Genome-Processing README file

Author: Andrew Mason
Date:	16th June 2016

Long sequence headers, and those including spaces, full stops (periods), underscores within names etc., are often 
problematic for analysis software. All genome files should therefore be preprocessed before any analysis is done.
This README file documents how to do this, and then perform other preparatory processes on the genome sequence.

Extra required programs:
Command line BLAST - https://blast.ncbi.nlm.nih.gov/Blast.cgi?PAGE_TYPE=BlastDocs&DOC_TYPE=Download
Genome Tools package - http://genometools.org/ - this package should be built with HMMER version 3
tRNAscan-SE - http://eddylab.org/software.html

1). Genome Processing

Make a directory for your analysis such as "Gallus_gallus_LocaTR/" and change into it. The genome processing step below 
should all take place within this directory. As well as processing the genome it will create the correct directory structure
for all analysis stages.
 
Genomes can be obtained using the FTP sites of NCBI or Ensembl and downloaded in zipped format (.gz) using 'wget' 
and the file depository address. Once the file is downloaded you are ready to process it. 

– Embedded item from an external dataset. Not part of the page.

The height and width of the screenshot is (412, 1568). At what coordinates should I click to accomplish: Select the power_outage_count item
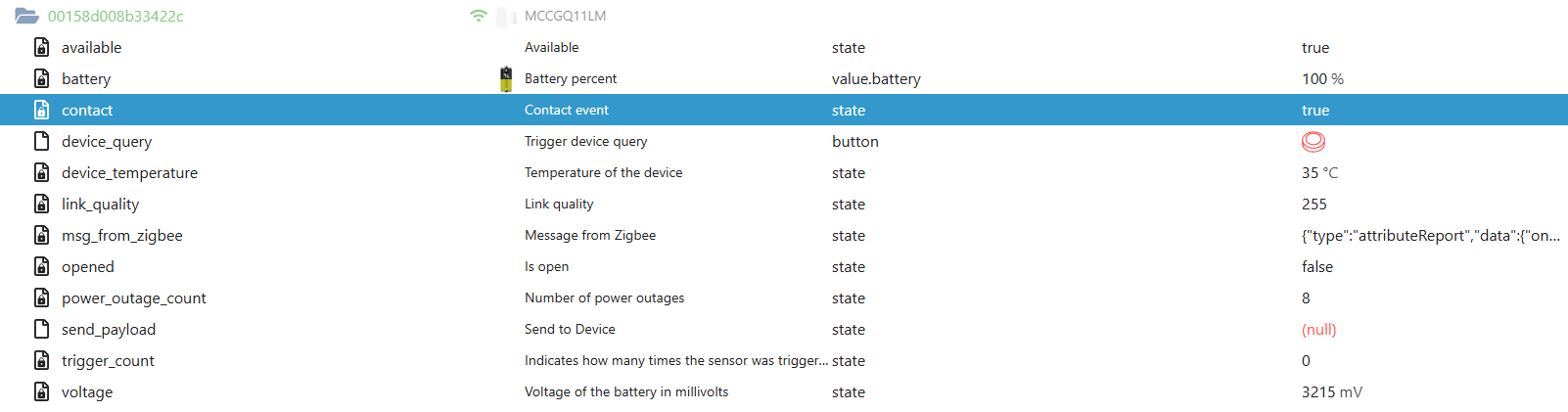[x=133, y=298]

The script '101_format_genome_file.py' takes the genome file as it's single argument, in unzipped (i) or zipped (ii) format:

	(i) python 101_format_genome_file.py genome.fa
	(ii) python 101_format_genome_file.py genome.fa.gz

You can also pass the download directly to the script, but make sure to change the name from the long download name to 
a more usable one, such as species:

	(iii) wget fttp://link/address/file.gz ; mv file.fa.gz species_name.fa.gz; python 101_format_genome_file.py species_name.fa.gz

This will remove long sequence headers and replace with a system based on contig number. All contig numbers are filled 
with zeros based on total sequence number. The first sequence in a file of 100 sequences would be "seq001", in a file of 
1 million sequences it would be "seq0000001". All original information is stored in a file called 
"species_name_information.txt", and the processed genome is called "species_name_processed.fa"


2) BLAST database creation

A usual requirement for any homology searching you perform. Some identification programs may require it too.

	(iv) makeblastdb -dbtype nucl -in species_name_processed.fa -out species_name_processed.fa
	
This generates index files ending in ".nhr", ".nin" and ".nsq"


3) Genome Tools suffix array

Any analysis with LTR Harvest will require a suffix array for analysis. This can be created with the Genome Tools tool gt 
suffixerator.

	(v) gt suffixerator -db species_name_processed.fa -tis -suf -lcp -des -ssp -sds -dna


4) tRNA gene identification

Some programs use tRNA genes to annotate the PPT of LTR retrotransposons. This can be done with the program tRNAscan-SE:

	(vi) tRNAscan-SE -o species_name_tRNA_output.txt species_name_processed.fa

The output file created can then be used to extract the tRNA sequences, create alignments, and build the pHMMs required by 
validation scripts.

	(vii) python 102_extract_tRNA_seq.py --threads 2 species_name_processed.fa species_name_tRNA_output.txt

The pHMMs will be moved into a directory within the 02_SIE/ directory ready for later analysis.